As shown in Fig. 6, the second liner 3 is provided with a plurality of arcuate slots 311 having semicircular ends. The arc between the centers of the two semicircular ends of each of the arcuate slots 311 has an angle A which is equal to or larger than the angle A ^! between two adjacent holes 23 of the first liner 2. Furthermore, at least one hole 23 of the first liner 2 is in alignment with each of the arcuate slots 311 of the second liner 3.

The core 3a is elongated. Its sector end has an angle of less than 180°. The other end of the core 3a has a hole 36a for receiving a guide rod 37a. The core 3a has an axial hole 38a for the passage of a spring wire S. In addition, there is a radial outlet 39a in the core, so that when a spring wire S is passed through the core 3a, any dirt or similar on the spring wire S is removed from the radial outlet 39a, thus preventing the axial hole 38a from becoming blocked.

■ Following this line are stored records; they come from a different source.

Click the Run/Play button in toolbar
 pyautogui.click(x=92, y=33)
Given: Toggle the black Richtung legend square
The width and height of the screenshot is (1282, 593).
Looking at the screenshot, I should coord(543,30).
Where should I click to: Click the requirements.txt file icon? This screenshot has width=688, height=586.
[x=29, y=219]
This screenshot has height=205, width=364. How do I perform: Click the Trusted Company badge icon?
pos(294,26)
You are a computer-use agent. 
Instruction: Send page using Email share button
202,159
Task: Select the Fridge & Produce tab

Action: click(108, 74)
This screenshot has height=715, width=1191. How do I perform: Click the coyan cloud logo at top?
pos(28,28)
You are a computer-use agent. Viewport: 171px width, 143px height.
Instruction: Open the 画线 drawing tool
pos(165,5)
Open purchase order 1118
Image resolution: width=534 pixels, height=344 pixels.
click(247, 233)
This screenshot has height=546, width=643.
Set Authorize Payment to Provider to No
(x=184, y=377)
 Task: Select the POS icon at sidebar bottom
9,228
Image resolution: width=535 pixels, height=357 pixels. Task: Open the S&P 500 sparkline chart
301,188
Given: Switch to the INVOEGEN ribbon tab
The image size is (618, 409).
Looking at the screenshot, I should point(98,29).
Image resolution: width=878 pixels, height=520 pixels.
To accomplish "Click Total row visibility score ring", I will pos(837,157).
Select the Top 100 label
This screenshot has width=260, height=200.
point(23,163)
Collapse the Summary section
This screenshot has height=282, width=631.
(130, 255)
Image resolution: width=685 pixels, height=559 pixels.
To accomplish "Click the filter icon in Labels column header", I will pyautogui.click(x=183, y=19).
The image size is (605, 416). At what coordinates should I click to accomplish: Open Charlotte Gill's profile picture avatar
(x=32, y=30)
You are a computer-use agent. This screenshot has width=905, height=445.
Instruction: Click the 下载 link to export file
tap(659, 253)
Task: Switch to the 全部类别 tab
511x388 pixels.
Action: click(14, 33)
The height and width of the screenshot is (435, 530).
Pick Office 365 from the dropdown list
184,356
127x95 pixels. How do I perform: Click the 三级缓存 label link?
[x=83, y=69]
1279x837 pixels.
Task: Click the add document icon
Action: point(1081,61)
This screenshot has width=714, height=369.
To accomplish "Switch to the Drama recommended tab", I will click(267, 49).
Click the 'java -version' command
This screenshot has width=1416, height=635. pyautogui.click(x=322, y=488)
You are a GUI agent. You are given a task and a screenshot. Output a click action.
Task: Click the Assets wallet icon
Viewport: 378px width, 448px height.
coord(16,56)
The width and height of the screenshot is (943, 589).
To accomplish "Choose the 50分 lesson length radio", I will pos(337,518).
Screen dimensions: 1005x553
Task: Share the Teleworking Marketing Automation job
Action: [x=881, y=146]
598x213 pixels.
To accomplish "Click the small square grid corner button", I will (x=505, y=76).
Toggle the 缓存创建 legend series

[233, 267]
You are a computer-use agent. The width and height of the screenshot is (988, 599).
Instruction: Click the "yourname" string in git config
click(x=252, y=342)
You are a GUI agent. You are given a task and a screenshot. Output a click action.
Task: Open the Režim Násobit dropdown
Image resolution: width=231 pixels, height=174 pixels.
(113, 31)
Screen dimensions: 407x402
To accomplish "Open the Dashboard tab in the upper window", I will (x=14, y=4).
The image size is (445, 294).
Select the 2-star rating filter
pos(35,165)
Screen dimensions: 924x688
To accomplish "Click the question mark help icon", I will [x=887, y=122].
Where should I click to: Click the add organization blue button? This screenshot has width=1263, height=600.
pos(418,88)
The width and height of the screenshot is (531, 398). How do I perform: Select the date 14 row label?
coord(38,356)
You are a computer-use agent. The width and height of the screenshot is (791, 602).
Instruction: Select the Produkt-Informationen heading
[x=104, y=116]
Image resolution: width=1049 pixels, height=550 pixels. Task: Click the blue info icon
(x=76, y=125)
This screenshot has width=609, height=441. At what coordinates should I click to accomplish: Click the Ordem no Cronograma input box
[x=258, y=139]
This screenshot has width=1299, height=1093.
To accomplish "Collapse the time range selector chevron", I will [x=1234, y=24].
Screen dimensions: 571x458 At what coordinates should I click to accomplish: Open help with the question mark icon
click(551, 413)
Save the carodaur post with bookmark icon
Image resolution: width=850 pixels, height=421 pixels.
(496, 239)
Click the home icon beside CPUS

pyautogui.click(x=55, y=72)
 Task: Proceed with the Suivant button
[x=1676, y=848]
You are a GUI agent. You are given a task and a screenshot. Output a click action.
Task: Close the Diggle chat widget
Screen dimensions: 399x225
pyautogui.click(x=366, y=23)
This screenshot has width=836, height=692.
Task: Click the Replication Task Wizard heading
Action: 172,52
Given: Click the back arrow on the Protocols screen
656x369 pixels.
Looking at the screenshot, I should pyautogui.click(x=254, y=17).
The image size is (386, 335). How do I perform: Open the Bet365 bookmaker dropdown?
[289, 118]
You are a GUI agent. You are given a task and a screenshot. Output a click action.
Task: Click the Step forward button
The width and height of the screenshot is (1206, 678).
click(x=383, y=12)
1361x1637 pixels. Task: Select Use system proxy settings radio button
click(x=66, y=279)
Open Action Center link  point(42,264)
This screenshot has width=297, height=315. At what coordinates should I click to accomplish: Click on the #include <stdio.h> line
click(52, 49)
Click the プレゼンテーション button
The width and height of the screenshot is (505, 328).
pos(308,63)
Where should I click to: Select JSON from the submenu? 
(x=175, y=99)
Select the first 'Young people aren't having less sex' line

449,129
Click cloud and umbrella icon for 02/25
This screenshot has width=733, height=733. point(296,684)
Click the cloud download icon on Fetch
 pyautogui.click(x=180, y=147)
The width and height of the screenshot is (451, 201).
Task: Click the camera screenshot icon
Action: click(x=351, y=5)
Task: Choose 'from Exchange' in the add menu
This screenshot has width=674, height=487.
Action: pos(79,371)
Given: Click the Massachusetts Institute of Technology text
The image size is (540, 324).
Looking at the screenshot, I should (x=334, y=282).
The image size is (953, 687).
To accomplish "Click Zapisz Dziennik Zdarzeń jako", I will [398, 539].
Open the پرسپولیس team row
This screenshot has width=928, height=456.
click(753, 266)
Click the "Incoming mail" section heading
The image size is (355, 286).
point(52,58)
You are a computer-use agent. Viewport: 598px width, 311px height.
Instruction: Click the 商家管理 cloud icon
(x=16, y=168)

The guide rod 37a consists of two halves and has an axial hole 38a for receiving the spring wire S. One end of the guide rod 37a extends into the hole 36a of the core 3a, while its other end is fixed by a clamping jaw 372a. The clamping jaw 372a has a cavity 373 at its upper end and a vertical slot extending therethrough. A screw 374 extends transversely into the upper region of the clamping jaw 372a to fix the guide rod 37a in the clamping jaw 372a. The lower end of the clamping jaw 372a is firmly mounted on the frame 100 so that the guide rod 37a and the spring wire S do not rotate together with the drive disk 1.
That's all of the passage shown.